Luckily for Tesla, many of its customers are also investors and surely they will appreciate the firm's apparent new commitment to boring but achievable profit-boosting. The problem with Model Y as an "investor car" (rather than a "fan car" or a "brand-builder") is that Tesla doesn't seem able to execute such a car in a way that will actually benefit investors. The point of a car like this is to build it on the same line as its sister model, reduce tooling investments and supply chain variation to a minimum and get it to market rapidly so it can start boosting profit margins. We don't know for sure where Model Y will be built, besides Tesla's new, under-construction Chinese plant but it seems increasingly clear that it won't simply be cranked out in huge volumes next to the Model 3 at Fremont.

With Model Y volumes rightly expected to exceed the Model 3, and with Fremont apparently unable to produce the long-ago promised 500,000 units/year of Models S, X and 3, the Model Y is an orphan. Without knowing for sure whether the constraint at Fremont is simply space (which has doubtless been squeezed by the two more or less unusable Model 3 general assembly lines built before the tent-based GA3 line) or paint shop air quality permits, it's impossible to completely rule out Fremont-based North American production and Tesla is staying cagey about manufacturing plans. But until journalists with actual access to Tesla squeeze more facts out of its leadership, the fact that Tesla is even considering building the Model Y at the Nevada Gigafactory and Musk's admission that it needs the Shanghai plant to hit a half-million units per year all indicate that Fremont is unable to build enough Model Ys to serve the kind of North American sales volume that Tesla hopes for.

This means the most likely scenario is that Tesla will have to make massive investments at its battery plant outside Reno, Nevada and obtain new environmental permits in order to build the Model Y there. It may be able to ship some shared parts from the Model 3 line at Fremont over the Sierras, but it will almost certainly have to build a new body shop, paint shop and general assembly line in Nevada with all the billions in CapEx, years of environmental planning and hiring/training that requires. These investments mean that Model Y will require roughly a billion more dollars for capital expenditures there, which won't offer any further efficiencies unless Tesla decides to shift Model 3 production there or build yet another variant of its underpinnings in Nevada. It will also stretch its supply lines even further, and increase truck traffic at Fremont and the Gigafactory, further straining the already-overwhelmed logistics infrastructure at both plants.

Obviously some of this is speculative, and if I've learned anything covering Tesla it's that you can never predict what they'll do when they have their backs to the wall. Maybe they'll simply put the GA3 "Alien Tentnought" on wheels, ship it to the Gigafactory and turn that plant into a single Model 3/Y facility, opening space at Fremont for the Semi and Roadster which also need a manufacturing location. But even that scenario requires walking away from even more months of planning and billions in expenditures for the existing Model 3 strategy, which has cost the company some $4.5 billion in capital raises to reach the elusive 500,000 unit/year mark since 2016. Like Tesla's abortive attempt to walk away from its stores, radically reshaping an already insanely capital-inefficient manufacturing strategy after finally recovering from "production hell" will come with costs that Tesla may not be able to bear.

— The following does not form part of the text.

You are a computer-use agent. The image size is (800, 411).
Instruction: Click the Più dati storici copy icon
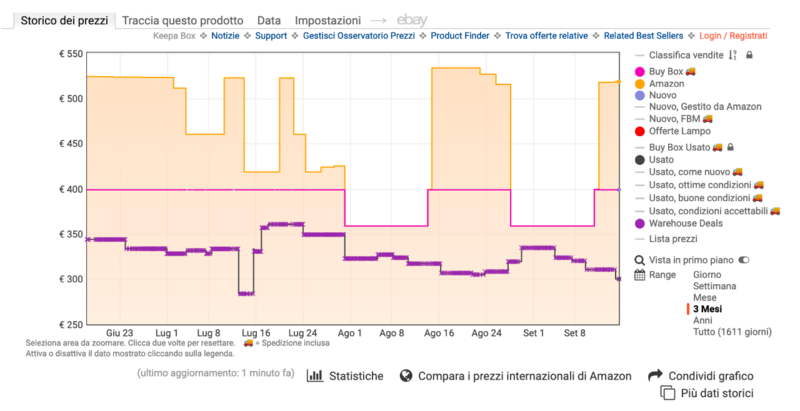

All of which goes to prove that "moving fast and breaking stuff" works a lot better in the intangible world of software than it does in the all-too-tangible realities of automotive manufacturing. For all the design innovations and unique features that Tesla brought to the auto industry, its lack of long-term planning has made it the worst exemplar of the capital inefficiency that has long been the bane of auto industry investors. If the Model Y does away with Tesla's trademark consumer-pleasing uniqueness without improving its efficiency with investor capital, the Model Y could signal the beginning of the end of an automaker that will make a fascinating case study for generations… not with a bang, but with a whimper.